What to do
When you reach the records, transcribe each one exactly.

Data excerpts
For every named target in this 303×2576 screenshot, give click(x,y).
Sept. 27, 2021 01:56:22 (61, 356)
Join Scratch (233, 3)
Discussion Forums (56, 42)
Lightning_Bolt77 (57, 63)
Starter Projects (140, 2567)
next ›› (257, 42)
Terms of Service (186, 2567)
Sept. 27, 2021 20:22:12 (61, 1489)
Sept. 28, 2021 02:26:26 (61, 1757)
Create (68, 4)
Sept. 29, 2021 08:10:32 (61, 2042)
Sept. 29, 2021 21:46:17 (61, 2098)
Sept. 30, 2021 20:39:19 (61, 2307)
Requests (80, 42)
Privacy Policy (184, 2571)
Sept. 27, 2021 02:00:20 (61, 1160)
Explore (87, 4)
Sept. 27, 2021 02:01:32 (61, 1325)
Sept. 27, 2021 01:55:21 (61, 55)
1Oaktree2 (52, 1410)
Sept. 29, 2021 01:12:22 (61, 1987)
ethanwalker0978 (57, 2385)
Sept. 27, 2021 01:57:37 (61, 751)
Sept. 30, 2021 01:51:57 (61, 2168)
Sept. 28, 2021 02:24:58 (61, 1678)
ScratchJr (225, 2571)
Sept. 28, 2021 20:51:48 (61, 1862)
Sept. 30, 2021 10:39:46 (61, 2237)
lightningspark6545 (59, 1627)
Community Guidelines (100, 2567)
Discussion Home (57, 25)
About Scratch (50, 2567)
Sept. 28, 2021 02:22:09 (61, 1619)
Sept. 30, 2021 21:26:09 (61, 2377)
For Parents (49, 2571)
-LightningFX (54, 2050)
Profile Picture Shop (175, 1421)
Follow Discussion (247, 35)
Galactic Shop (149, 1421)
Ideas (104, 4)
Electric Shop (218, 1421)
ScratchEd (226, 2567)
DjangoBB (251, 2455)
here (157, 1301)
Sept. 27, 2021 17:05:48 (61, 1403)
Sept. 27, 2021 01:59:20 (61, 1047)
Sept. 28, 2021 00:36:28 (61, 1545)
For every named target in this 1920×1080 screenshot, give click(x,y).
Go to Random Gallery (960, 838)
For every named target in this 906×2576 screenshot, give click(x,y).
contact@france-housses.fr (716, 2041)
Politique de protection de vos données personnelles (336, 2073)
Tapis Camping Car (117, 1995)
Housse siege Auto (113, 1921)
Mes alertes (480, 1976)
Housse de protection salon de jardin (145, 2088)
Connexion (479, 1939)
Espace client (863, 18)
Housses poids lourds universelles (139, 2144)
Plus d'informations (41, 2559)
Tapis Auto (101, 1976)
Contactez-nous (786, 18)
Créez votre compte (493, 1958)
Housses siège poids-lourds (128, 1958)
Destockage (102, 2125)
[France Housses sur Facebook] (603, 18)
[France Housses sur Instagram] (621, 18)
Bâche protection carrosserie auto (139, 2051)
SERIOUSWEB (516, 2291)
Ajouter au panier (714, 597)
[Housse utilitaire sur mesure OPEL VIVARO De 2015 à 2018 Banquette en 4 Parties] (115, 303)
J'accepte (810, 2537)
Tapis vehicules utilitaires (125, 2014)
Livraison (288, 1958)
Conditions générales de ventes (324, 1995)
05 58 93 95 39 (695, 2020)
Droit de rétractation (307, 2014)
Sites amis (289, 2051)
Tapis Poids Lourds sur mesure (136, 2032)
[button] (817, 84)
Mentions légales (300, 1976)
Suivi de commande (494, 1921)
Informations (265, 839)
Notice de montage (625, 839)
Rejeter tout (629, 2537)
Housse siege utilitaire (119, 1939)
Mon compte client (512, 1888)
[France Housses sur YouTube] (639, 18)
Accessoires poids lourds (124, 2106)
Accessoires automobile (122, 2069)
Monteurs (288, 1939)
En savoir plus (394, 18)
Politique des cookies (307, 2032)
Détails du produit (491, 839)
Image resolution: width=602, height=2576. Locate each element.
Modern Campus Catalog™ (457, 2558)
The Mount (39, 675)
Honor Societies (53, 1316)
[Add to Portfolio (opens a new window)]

Exercise solution
For every named target in this 303×2576 screenshot, give click(x,y).
Sept. 27, 2021 01:56:22 (61, 356)
Join Scratch (233, 3)
Discussion Forums (56, 42)
Lightning_Bolt77 (57, 63)
Starter Projects (140, 2567)
next ›› (257, 42)
Terms of Service (186, 2567)
Sept. 27, 2021 20:22:12 (61, 1489)
Sept. 28, 2021 02:26:26 (61, 1757)
Create (68, 4)
Sept. 29, 2021 08:10:32 (61, 2042)
Sept. 29, 2021 21:46:17 (61, 2098)
Sept. 30, 2021 20:39:19 (61, 2307)
Requests (80, 42)
Privacy Policy (184, 2571)
Sept. 27, 2021 02:00:20 (61, 1160)
Explore (87, 4)
Sept. 27, 2021 02:01:32 (61, 1325)
Sept. 27, 2021 01:55:21 (61, 55)
1Oaktree2 (52, 1410)
Sept. 29, 2021 01:12:22 (61, 1987)
ethanwalker0978 (57, 2385)
Sept. 27, 2021 01:57:37 (61, 751)
Sept. 30, 2021 01:51:57 (61, 2168)
Sept. 28, 2021 02:24:58 (61, 1678)
ScratchJr (225, 2571)
Sept. 28, 2021 20:51:48 (61, 1862)
Sept. 30, 2021 10:39:46 (61, 2237)
lightningspark6545 (59, 1627)
Community Guidelines (100, 2567)
Discussion Home (57, 25)
About Scratch (50, 2567)
Sept. 28, 2021 02:22:09 (61, 1619)
Sept. 30, 2021 21:26:09 (61, 2377)
For Parents (49, 2571)
-LightningFX (54, 2050)
Profile Picture Shop (175, 1421)
Follow Discussion (247, 35)
Galactic Shop (149, 1421)
Ideas (104, 4)
Electric Shop (218, 1421)
ScratchEd (226, 2567)
DjangoBB (251, 2455)
here (157, 1301)
Sept. 27, 2021 17:05:48 (61, 1403)
Sept. 27, 2021 01:59:20 (61, 1047)
Sept. 28, 2021 00:36:28 (61, 1545)
For every named target in this 1920×1080 screenshot, give click(x,y).
Go to Random Gallery (960, 838)
For every named target in this 906×2576 screenshot, give click(x,y).
contact@france-housses.fr (716, 2041)
Politique de protection de vos données personnelles (336, 2073)
Tapis Camping Car (117, 1995)
Housse siege Auto (113, 1921)
Mes alertes (480, 1976)
Housse de protection salon de jardin (145, 2088)
Connexion (479, 1939)
Espace client (863, 18)
Housses poids lourds universelles (139, 2144)
Plus d'informations (41, 2559)
Tapis Auto (101, 1976)
Contactez-nous (786, 18)
Créez votre compte (493, 1958)
Housses siège poids-lourds (128, 1958)
Destockage (102, 2125)
[France Housses sur Facebook] (603, 18)
[France Housses sur Instagram] (621, 18)
Bâche protection carrosserie auto (139, 2051)
SERIOUSWEB (516, 2291)
Ajouter au panier (714, 597)
[Housse utilitaire sur mesure OPEL VIVARO De 2015 à 2018 Banquette en 4 Parties] (115, 303)
J'accepte (810, 2537)
Tapis vehicules utilitaires (125, 2014)
Livraison (288, 1958)
Conditions générales de ventes (324, 1995)
05 58 93 95 39 (695, 2020)
Droit de rétractation (307, 2014)
Sites amis (289, 2051)
Tapis Poids Lourds sur mesure (136, 2032)
[button] (817, 84)
Mentions légales (300, 1976)
Suivi de commande (494, 1921)
Informations (265, 839)
Notice de montage (625, 839)
Rejeter tout (629, 2537)
Housse siege utilitaire (119, 1939)
Mon compte client (512, 1888)
[France Housses sur YouTube] (639, 18)
Accessoires poids lourds (124, 2106)
Accessoires automobile (122, 2069)
Monteurs (288, 1939)
En savoir plus (394, 18)
Politique des cookies (307, 2032)
Détails du produit (491, 839)
Image resolution: width=602, height=2576. Locate each element.
Modern Campus Catalog™ (457, 2558)
The Mount (39, 675)
Honor Societies (53, 1316)
[Add to Portfolio (opens a new window)]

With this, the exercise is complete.